We set out to convert the chaotic Google Calendar schedule our director prepares to one that is easily digestible on the ULC website, aggregated by course, and then by day.
Next.js, React, Express, MongoDB
2022
3 months
TypeScript
Background
I work at the University Learning Center, New York University’s free peer-tutoring organization. In my work as a Learning Assistant there, I end up seeing a lot of students, largely looking for help with Computer Science, Math, and Writing. However, that is far from all we do at the ULC. The ULC offers a multitude of courses, the extent of which can be seen on our website. To offer the variety we do, we have a staff of around 60 people (and growing!)1
Our directors have the unenviable task of making our schedules, from availability we send over, and then figuring out what times each class is available, to put on the website.

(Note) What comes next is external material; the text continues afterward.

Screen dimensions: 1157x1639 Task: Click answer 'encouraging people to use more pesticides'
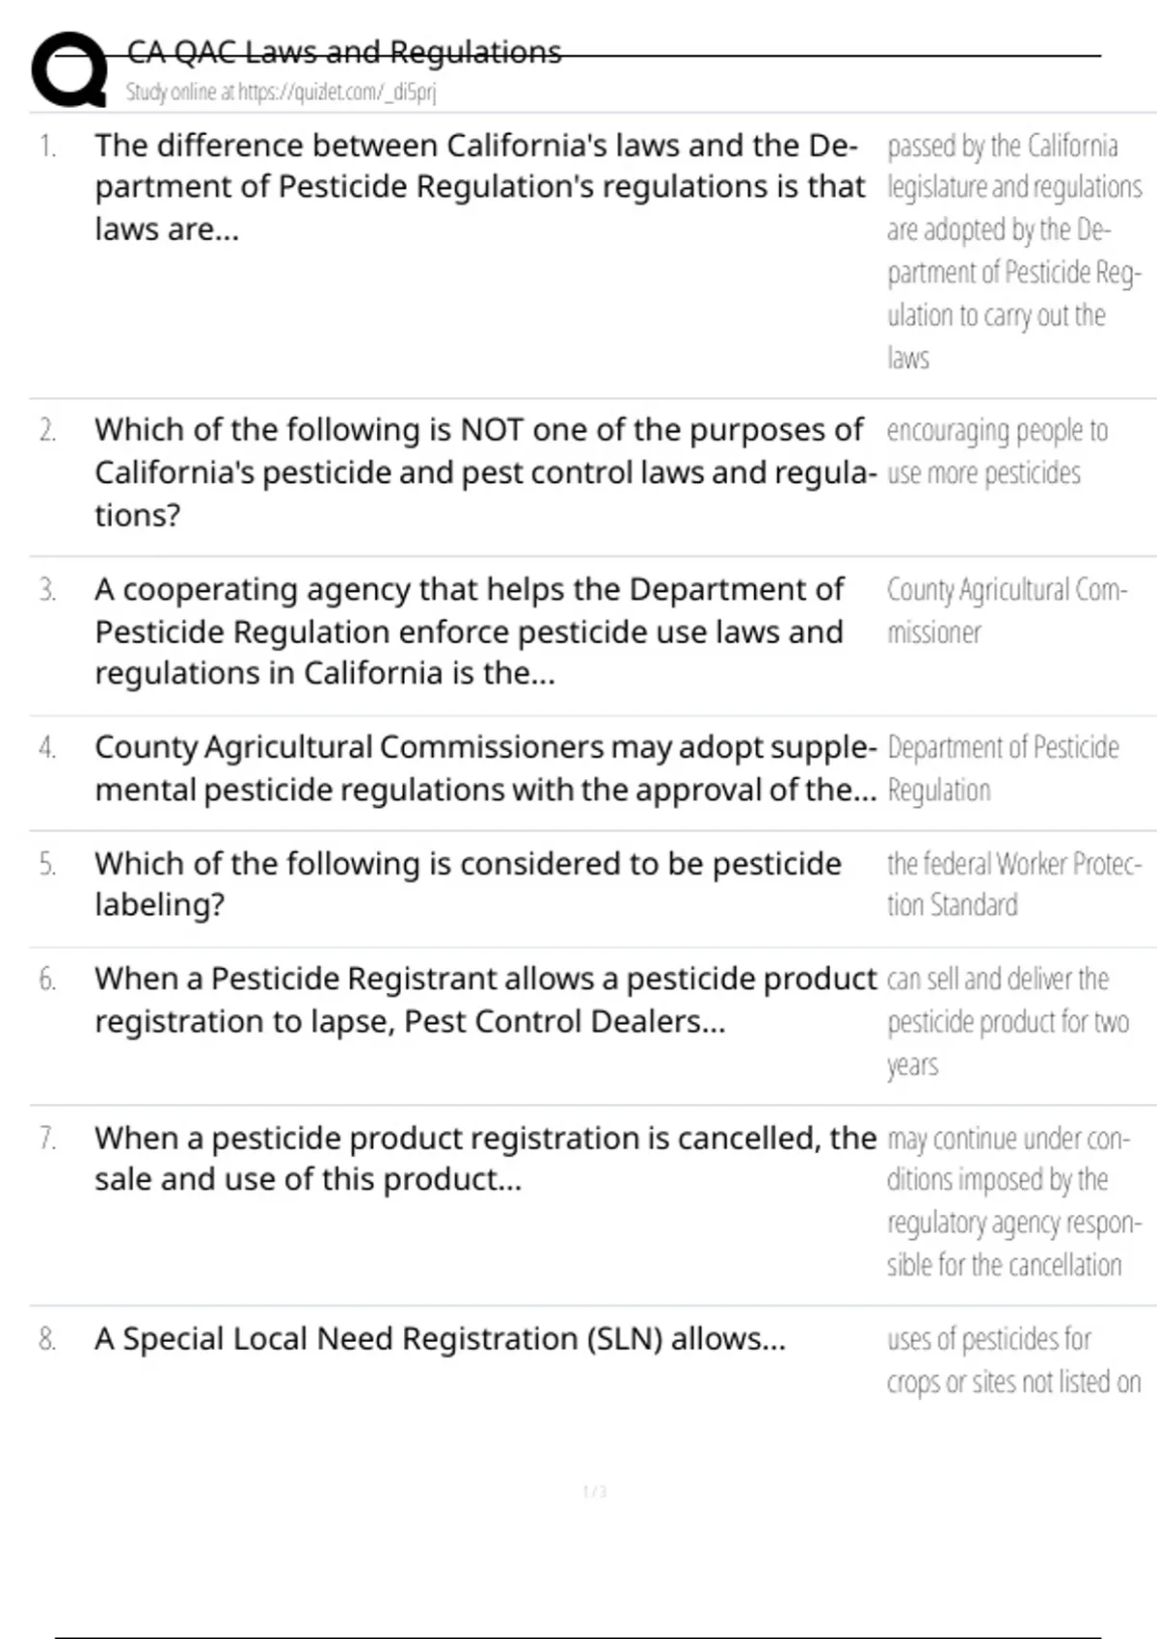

This process is both slow, and error-prone. We noticed that, despite our best efforts, there were always issues with the schedule on the website.
That is where the idea of the schedule maker was born. We aimed to automate this process, and we decided to do it through making a web app.
Features
Unlike most university computer science projects, we knew we’d actually have users. We began by considering what our directors would actually want in this sort of tool. The main idea was to import the Google Calendar crafted by the directors, and spit out something that could go on the website, but there were complexities abound.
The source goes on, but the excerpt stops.